With over 18 years of experience spanning enterprise applications to AI infrastructure, Rajesh Kesavalalji has built systems that power everything from warehouse operations to GPU-intensive machine learning workloads. His work has focused on solving the practical challenges of scaling AI systems, including monitoring GPU efficiency, designing event-driven architectures, and building observability platforms that turn raw telemetry into actionable insights.
In this interview, Rajesh discusses the evolution of system architecture in the AI era, the hidden challenges of GPU monitoring, and how traditional backend engineering principles apply to modern machine learning infrastructure. He shares specific strategies for balancing cost with performance, the role of event sourcing in AI systems, and what engineering teams should prioritize when integrating AI capabilities into existing platforms.
1. With 18+ years of experience spanning traditional enterprise applications to cutting-edge AI infrastructure, how has your perspective on system architecture evolved as you’ve moved into AI-focused engineering roles?
With over 18 years of experience, my perspective on system architecture has evolved from building traditional enterprise applications focused on business logic and stability to designing infrastructure that is optimized for the dynamic demands of AI workloads. In my earlier roles, the emphasis was on modularity, transaction safety, and long-term maintainability.
As I transitioned into AI-focused engineering, especially in startup environments, architectural priorities shifted toward low-cost, high-throughput data pipelines, GPU observability, distributed compute efficiency, and real-time metrics at scale. This evolution required a deeper integration of infrastructure with model execution patterns, performance tuning, and cost-aware scalability, pushing me to approach architecture not just as software design, but as a system of orchestrated compute, data, and operational intelligence tailored for AI.
2. You’ve led initiatives to reduce GPU inefficiencies through comprehensive monitoring strategies. What are the most critical performance metrics organizations should track when scaling AI workloads, and how do you balance cost optimization with computational performance?

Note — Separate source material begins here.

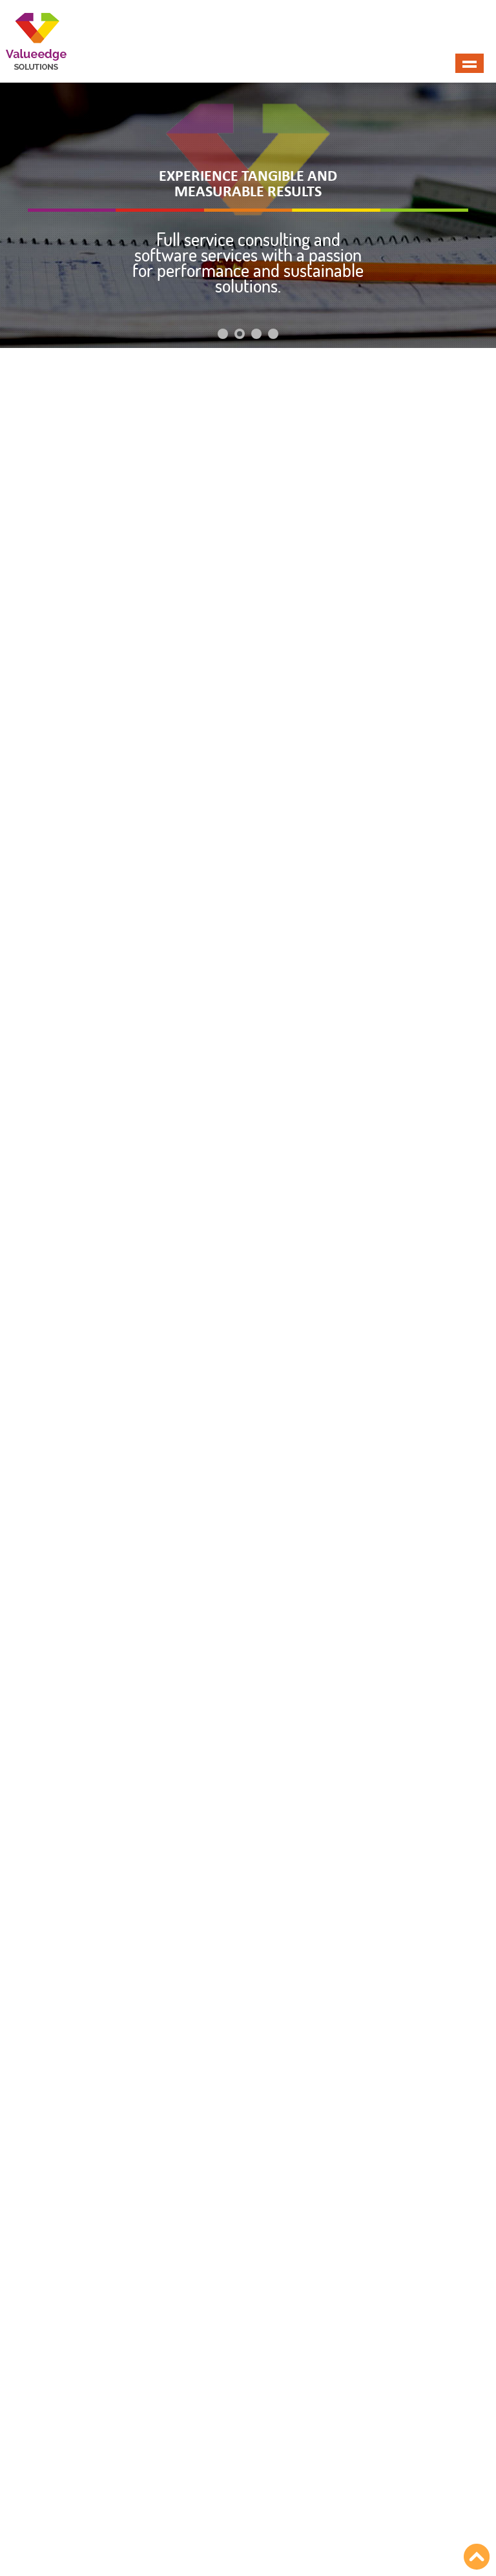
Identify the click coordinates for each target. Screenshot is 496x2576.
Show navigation (469, 63)
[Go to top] (477, 2557)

When scaling AI workloads, the most critical GPU performance metrics to track include: GPU Utilization in percentage, which measures how actively the GPU is being used. This is key for identifying idle or underutilized hardware. Memory Usage (VRAM and Bandwidth), indicates whether models are memory-bound, helping to plan for the right-sizing of GPU resources. GPU Temperature and Power Draw: Useful for preventing thermal throttling and gaining insights into energy efficiency. Ultimately, the goal is to create a feedback loop between monitoring, scheduling, and cost modeling, allowing engineering teams to make informed trade-offs between time-to-result and infrastructure spend.

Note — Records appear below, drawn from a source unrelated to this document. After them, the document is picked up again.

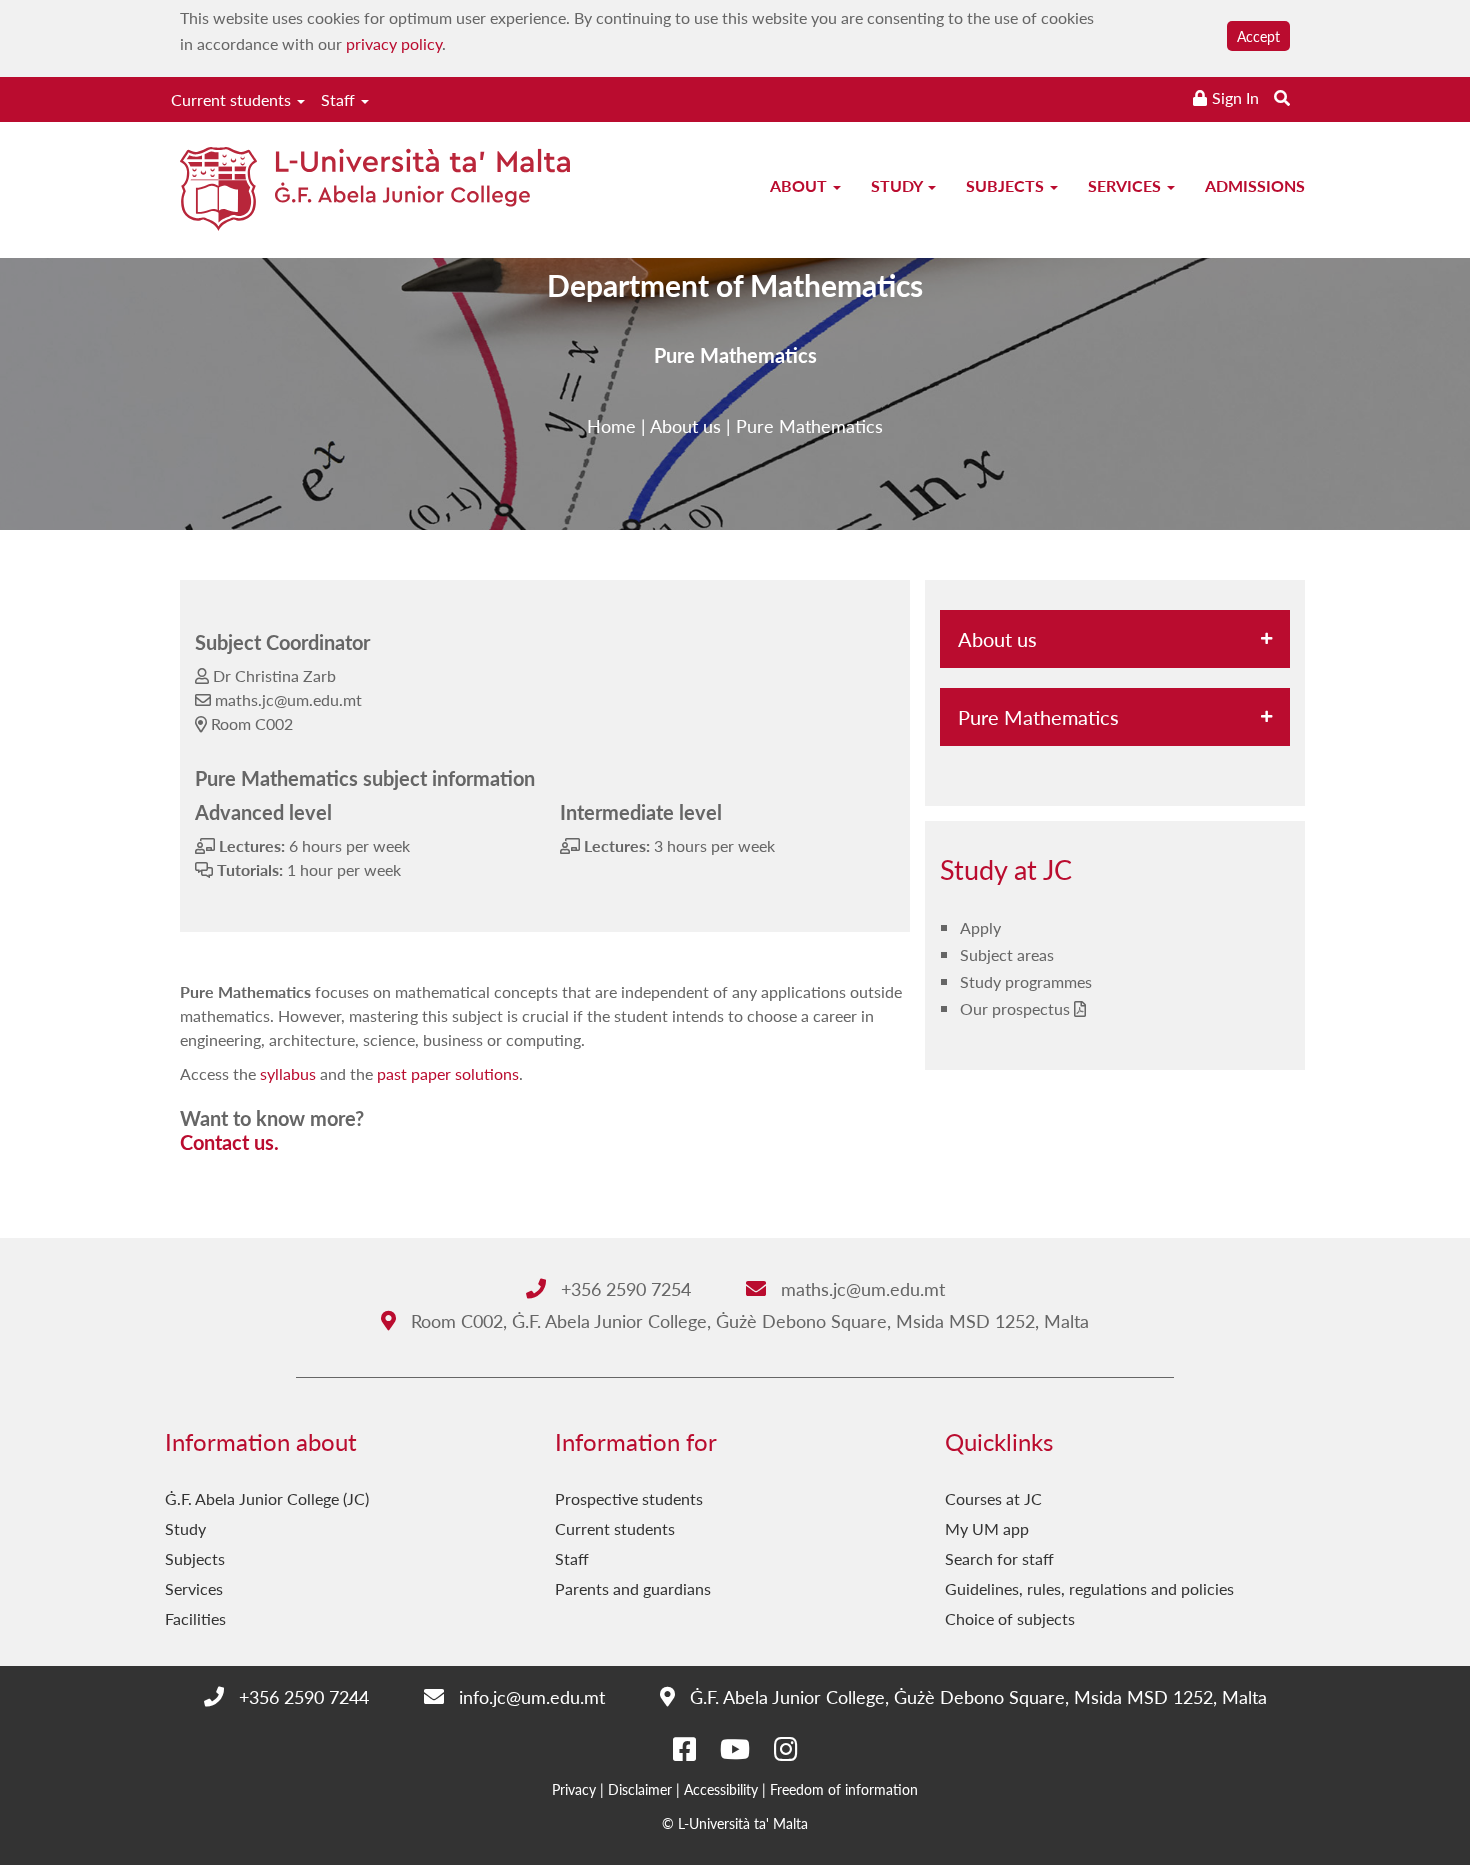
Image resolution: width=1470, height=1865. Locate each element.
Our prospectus (1015, 1008)
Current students (233, 99)
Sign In (1235, 97)
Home (611, 425)
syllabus (288, 1073)
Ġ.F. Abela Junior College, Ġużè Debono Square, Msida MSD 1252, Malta (976, 1696)
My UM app (987, 1528)
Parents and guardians (633, 1588)
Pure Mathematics (809, 425)
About (800, 185)
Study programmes (1026, 981)
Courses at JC (993, 1498)
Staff (340, 99)
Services (1126, 185)
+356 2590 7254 (623, 1288)
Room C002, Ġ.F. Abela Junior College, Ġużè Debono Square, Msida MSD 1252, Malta (747, 1320)
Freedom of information (844, 1789)
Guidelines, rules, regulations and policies (1089, 1588)
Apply (980, 927)
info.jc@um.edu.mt (529, 1696)
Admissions (1255, 185)
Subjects (1007, 185)
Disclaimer (640, 1789)
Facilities (195, 1618)
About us (685, 425)
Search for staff (999, 1558)
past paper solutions (448, 1073)
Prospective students (629, 1498)
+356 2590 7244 (301, 1696)
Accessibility (721, 1789)
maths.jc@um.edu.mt (860, 1288)
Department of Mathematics (735, 285)
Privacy (574, 1789)
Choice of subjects (1010, 1618)
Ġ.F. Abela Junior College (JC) (267, 1498)
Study (898, 185)
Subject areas (1007, 954)
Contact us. (229, 1142)
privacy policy (394, 43)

3. GPU resource allocation is becoming increasingly crucial as AI workloads scale. What are the biggest challenges in monitoring GPU utilization, and how do out-of-band metrics provide insights that traditional monitoring might miss?
One of the key challenges in scaling AI workloads is ensuring continuous and effective monitoring of GPU resources. Relying solely on in-band metrics such as standard GPU utilization, thermal readings, and power consumption can provide only limited visibility into deeper inefficiencies. In our early deployments, we discovered that performance degradation was often caused by thermal and power-related throttling. However, in-band metrics alone cannot reliably detect underlying hardware issues, such as failing fans or GPUs silently reaching thermal or power limits.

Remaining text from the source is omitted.